Entries on finding words and elements:
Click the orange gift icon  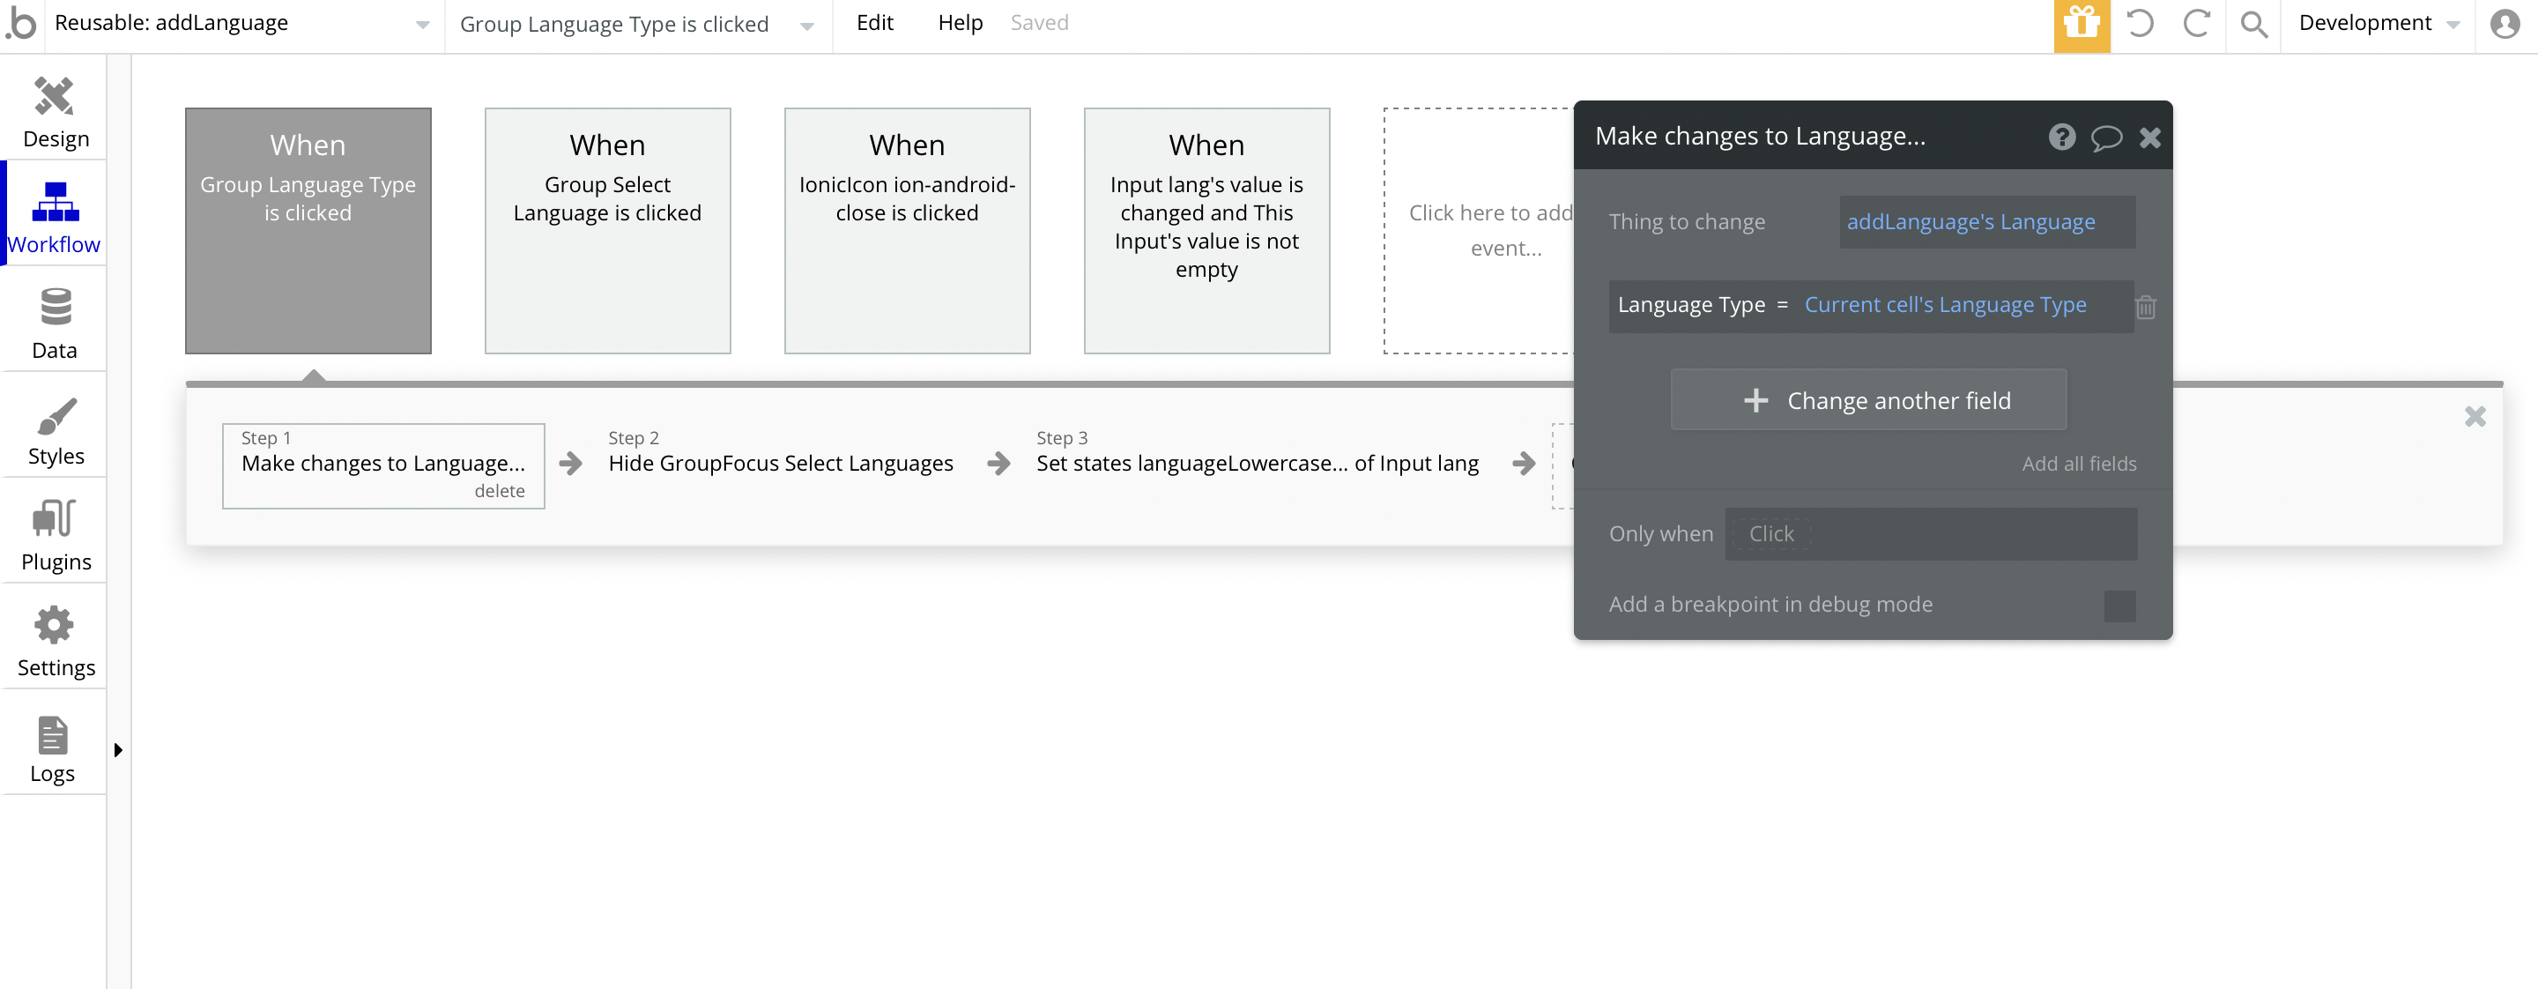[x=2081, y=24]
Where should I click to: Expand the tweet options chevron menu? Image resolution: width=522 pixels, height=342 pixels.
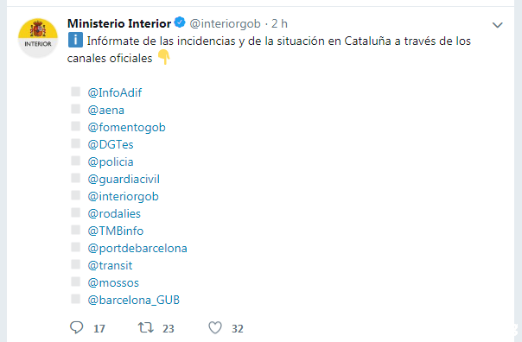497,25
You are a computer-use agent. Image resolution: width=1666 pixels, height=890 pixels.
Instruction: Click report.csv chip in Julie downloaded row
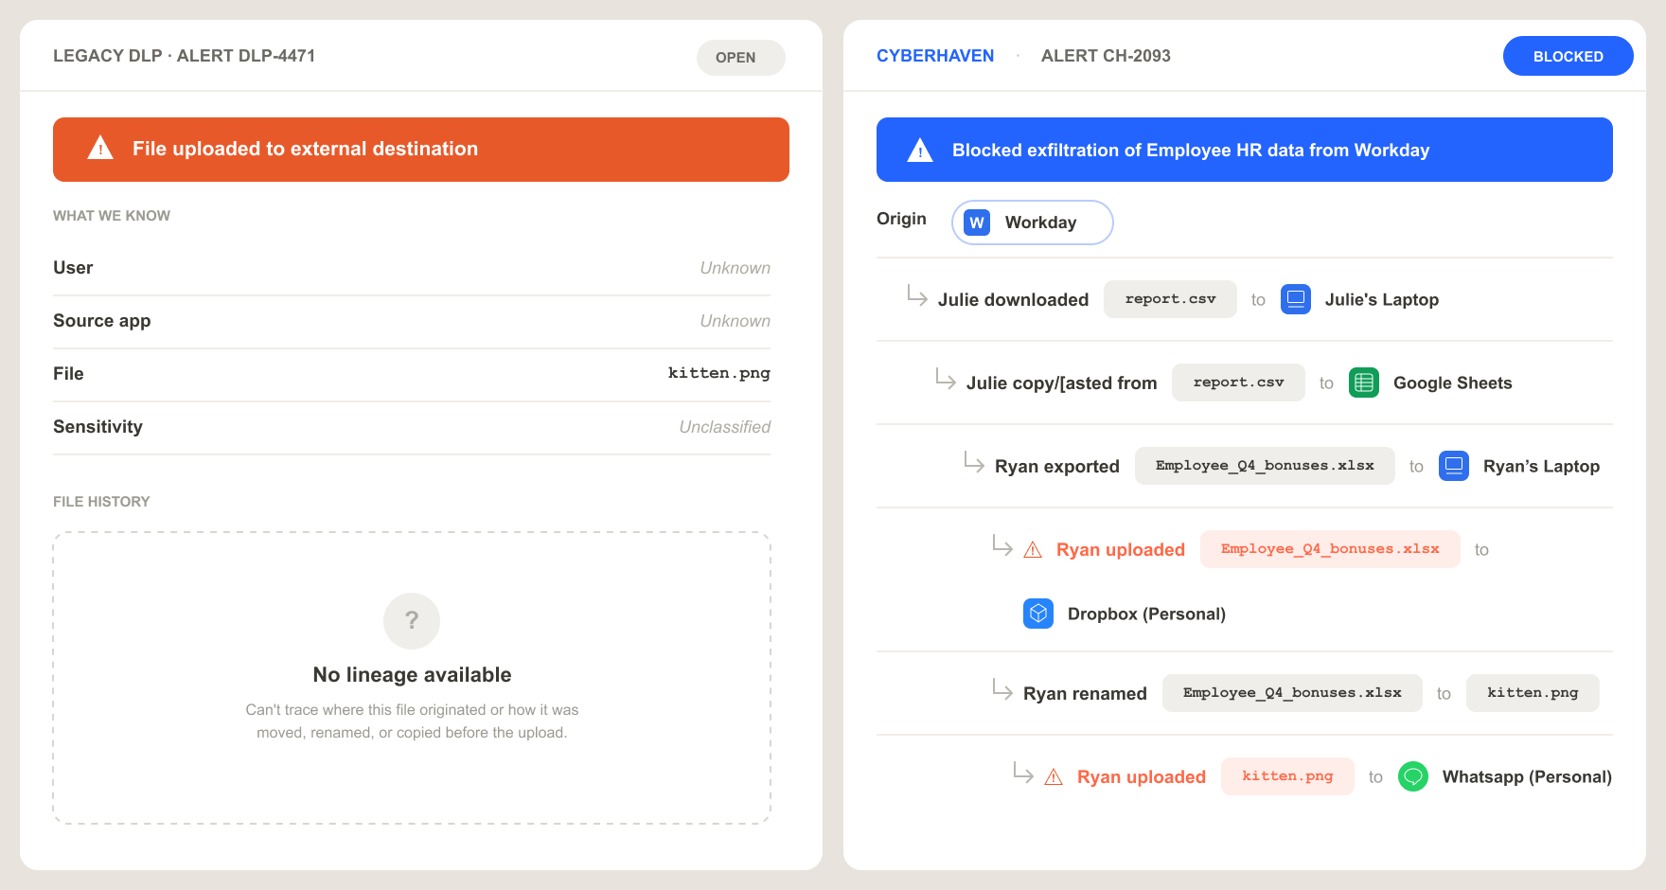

[What is needed]
Gather every line of the rows above that contains the string "pixels", copying each one in full. Case counts.

[Solution to the problem]
Where should I click to: Expand the tweet options chevron menu? Image resolution: width=522 pixels, height=342 pixels.
You are a computer-use agent. Image resolution: width=1666 pixels, height=890 pixels.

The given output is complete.